| SUPPLIED DATA |

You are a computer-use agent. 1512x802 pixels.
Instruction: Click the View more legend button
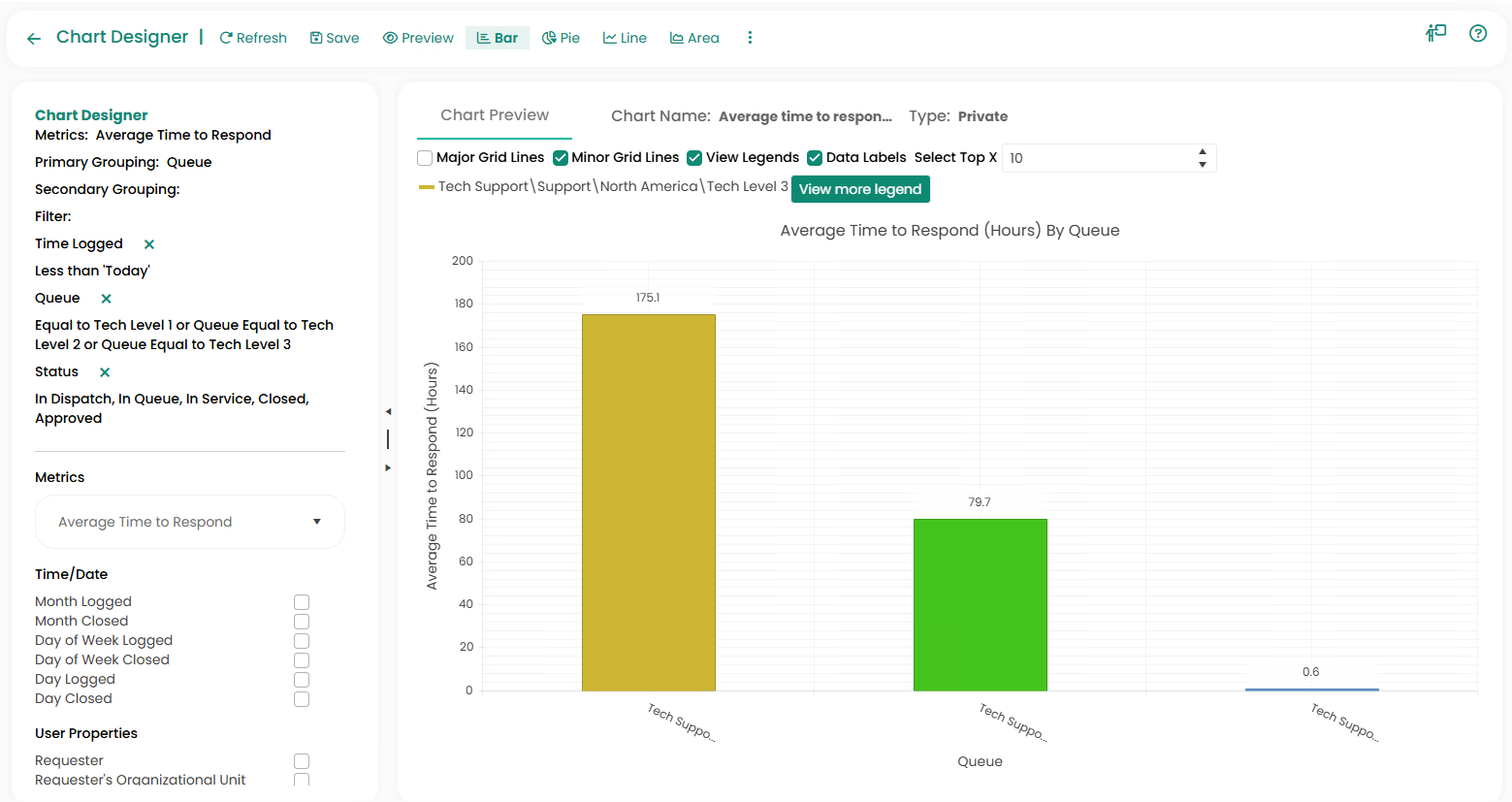tap(860, 189)
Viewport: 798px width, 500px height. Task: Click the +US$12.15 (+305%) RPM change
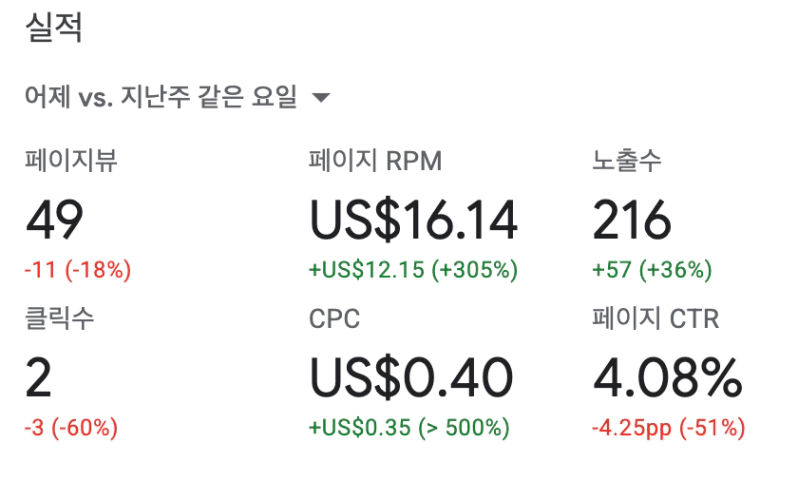pos(413,269)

| PROBLEM STATEMENT |
Rewrite all of the records, replacing "Click" with "Select" wherever it occurs and leaving everything else unchanged. Omit the pictures.

| EXERCISE OUTPUT |
You are a computer-use agent. 1512x802 pixels.
Instruction: Select the View more legend button
tap(860, 189)
Viewport: 798px width, 500px height. Task: Select the +US$12.15 (+305%) RPM change
pos(413,269)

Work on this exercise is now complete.